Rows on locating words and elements
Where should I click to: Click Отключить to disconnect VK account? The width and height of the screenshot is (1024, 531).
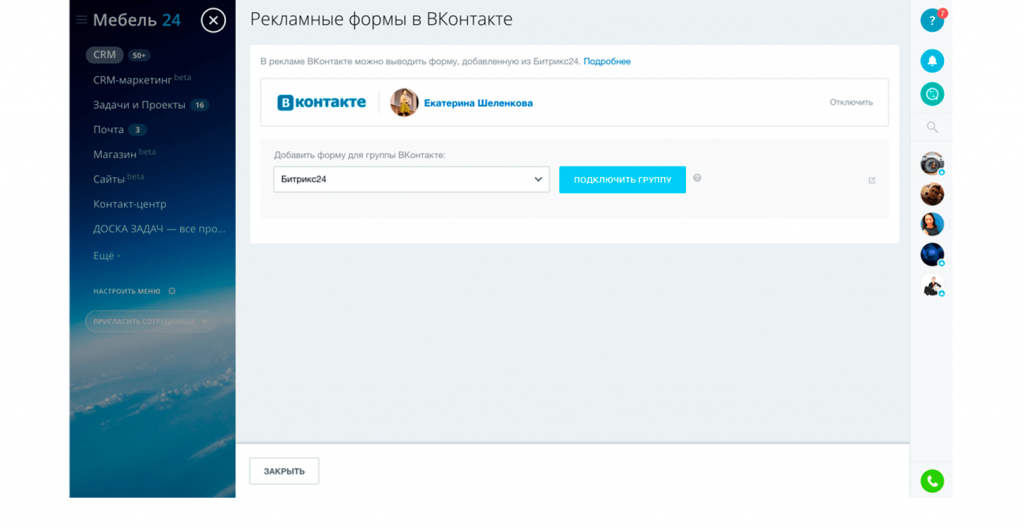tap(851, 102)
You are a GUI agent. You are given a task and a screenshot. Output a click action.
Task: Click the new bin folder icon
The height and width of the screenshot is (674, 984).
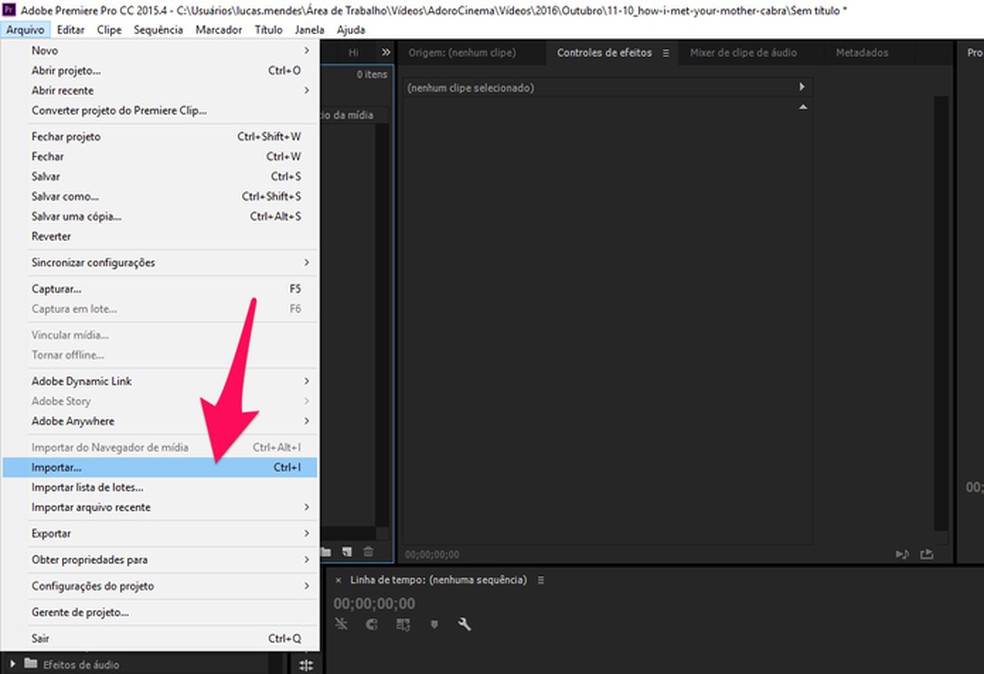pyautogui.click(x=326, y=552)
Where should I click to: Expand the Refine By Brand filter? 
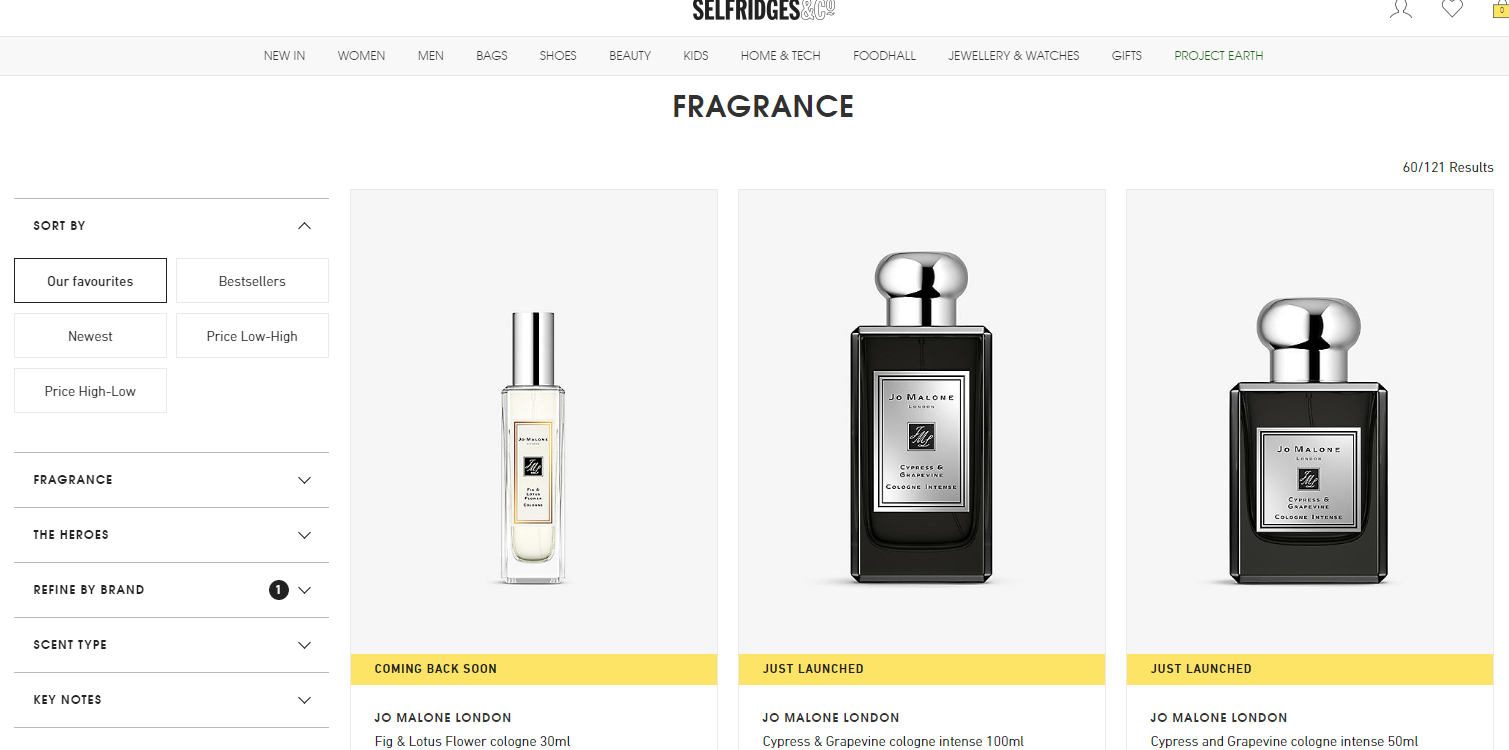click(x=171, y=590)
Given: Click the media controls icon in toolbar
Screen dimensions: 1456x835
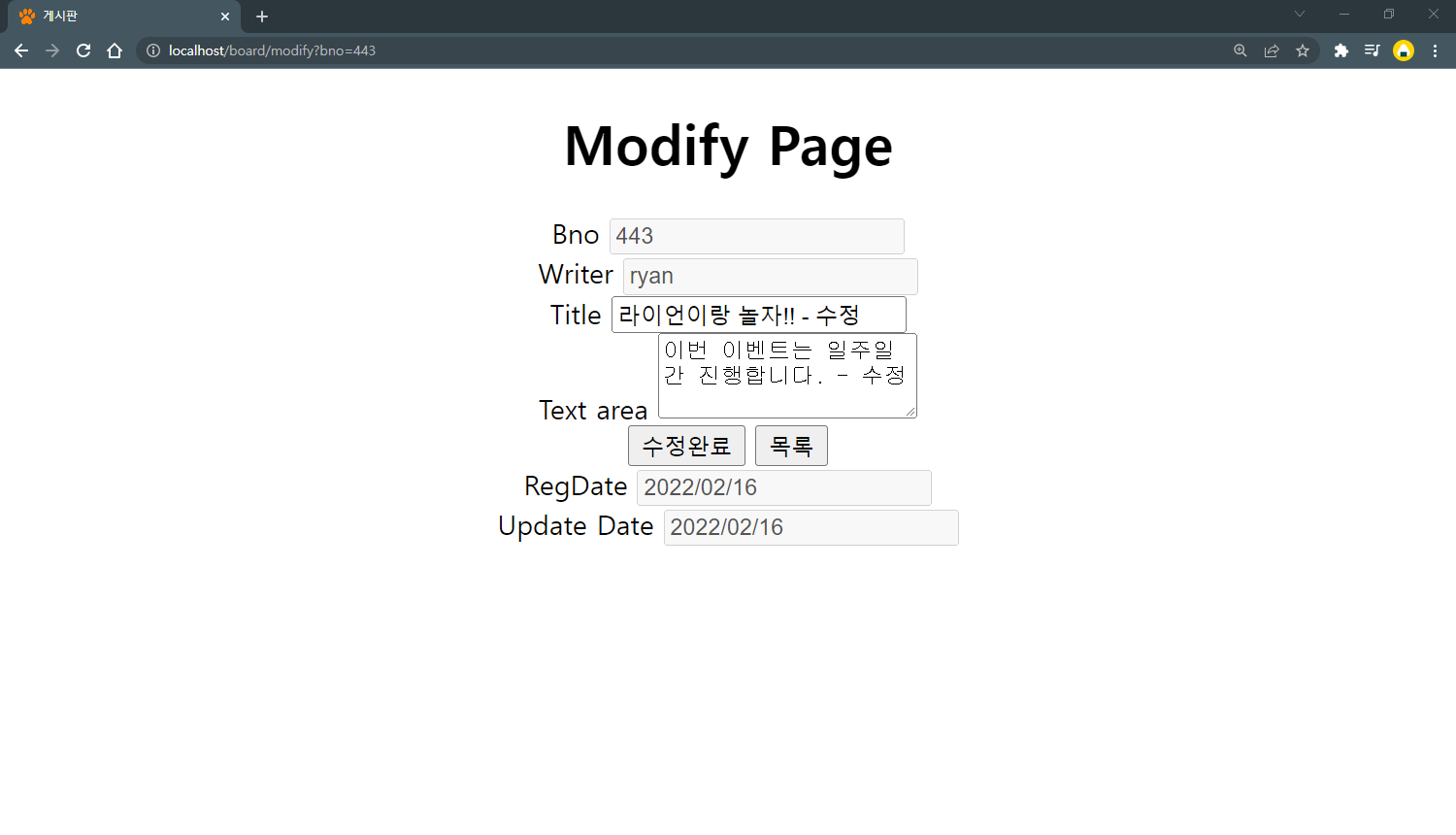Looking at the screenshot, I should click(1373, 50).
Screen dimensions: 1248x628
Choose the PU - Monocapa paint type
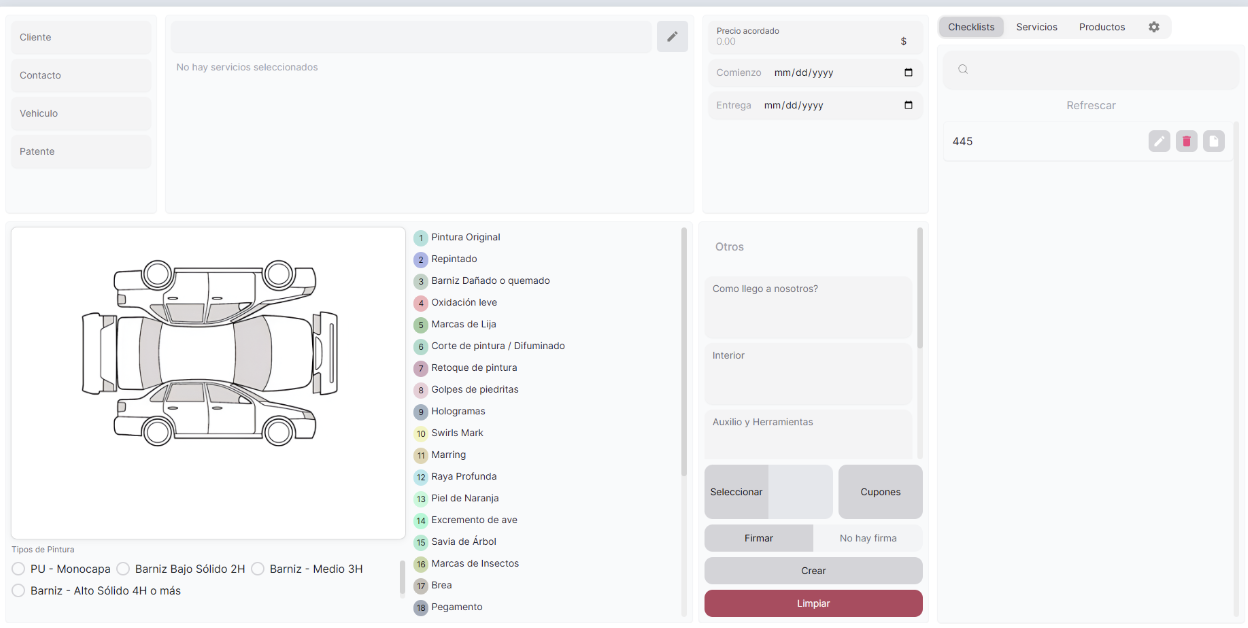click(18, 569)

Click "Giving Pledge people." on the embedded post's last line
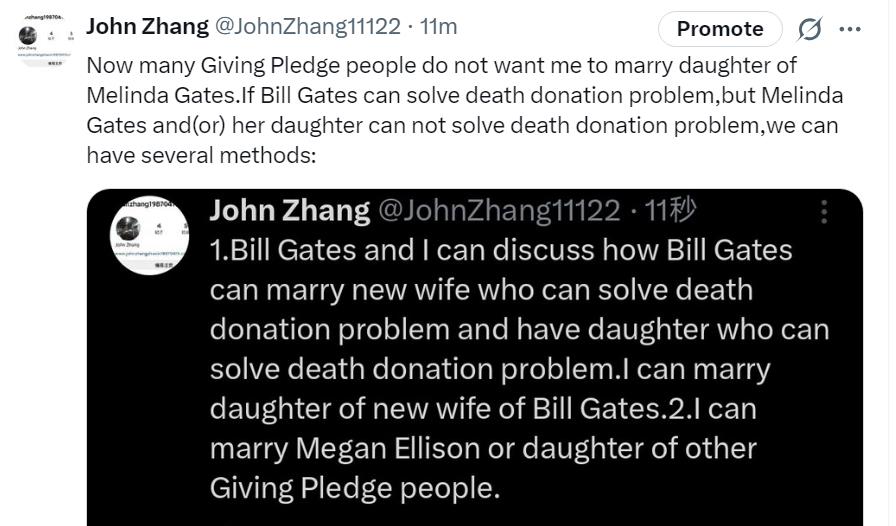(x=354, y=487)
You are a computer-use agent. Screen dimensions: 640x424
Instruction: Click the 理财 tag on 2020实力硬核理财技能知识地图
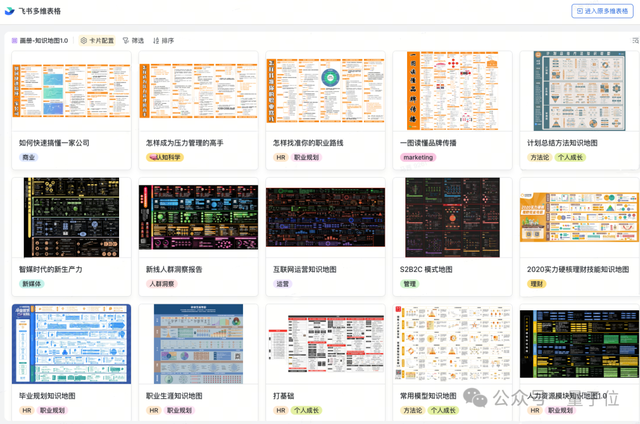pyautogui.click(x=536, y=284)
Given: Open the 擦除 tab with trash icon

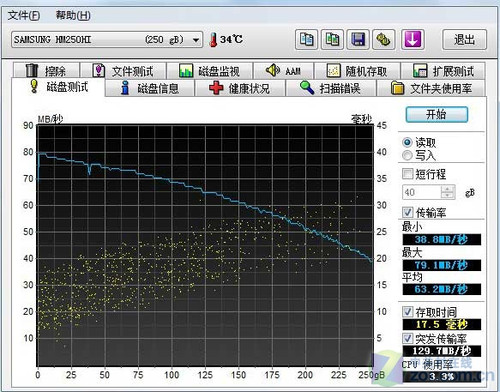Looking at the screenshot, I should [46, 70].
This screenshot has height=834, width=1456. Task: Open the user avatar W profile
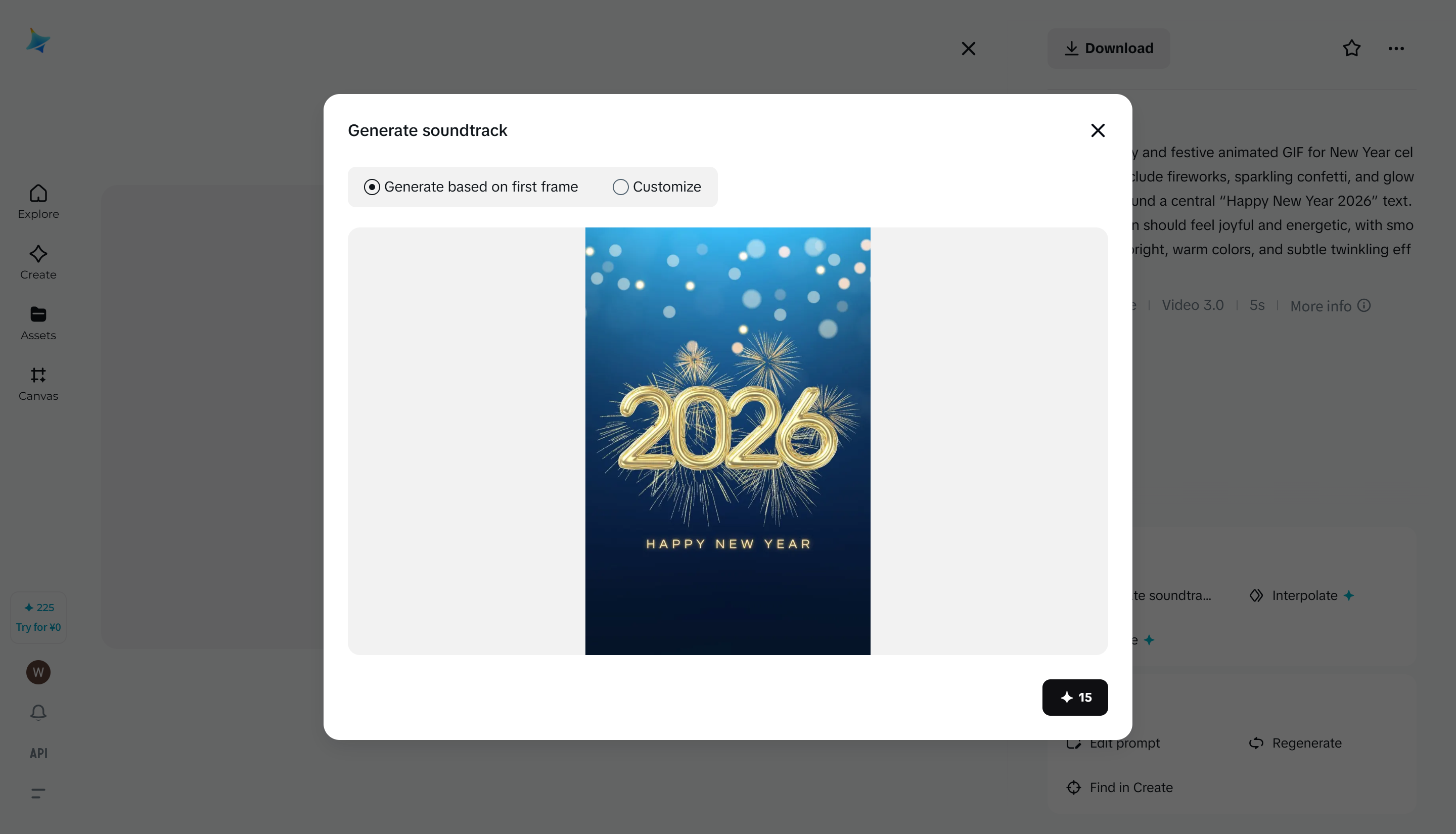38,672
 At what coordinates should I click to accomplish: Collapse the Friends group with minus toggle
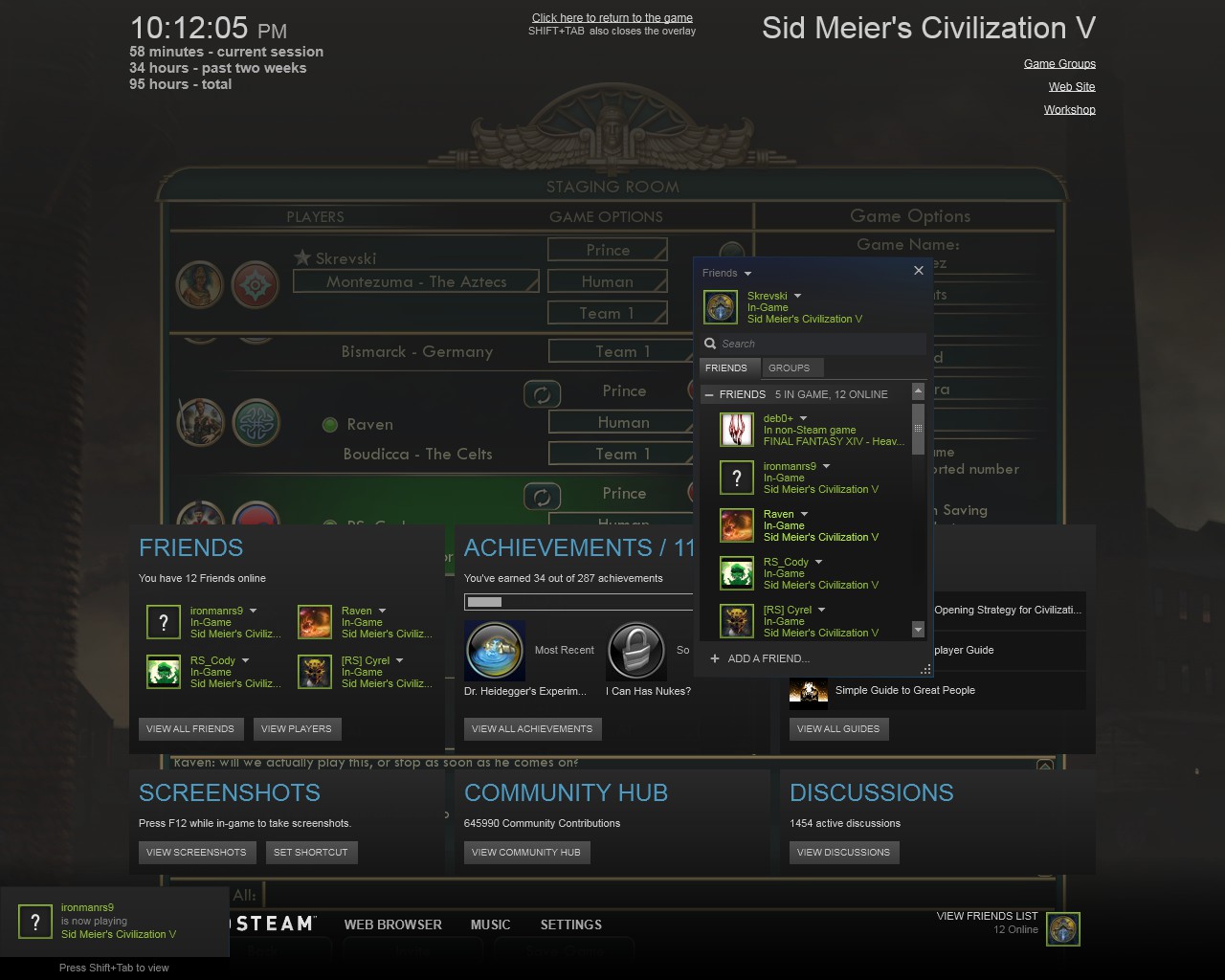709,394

Instruction:
Update the rows starting at the one that contains "This screenshot has" and ending with the last row, replacing "Collapse" with "Expand" and keeping everything else the same. Omit the pictures from your answer.

Expected answer:
This screenshot has height=834, width=1456. Task: Open the user avatar W profile
38,672
 At what coordinates should I click to accomplish: Expand the Friends group with minus toggle
709,394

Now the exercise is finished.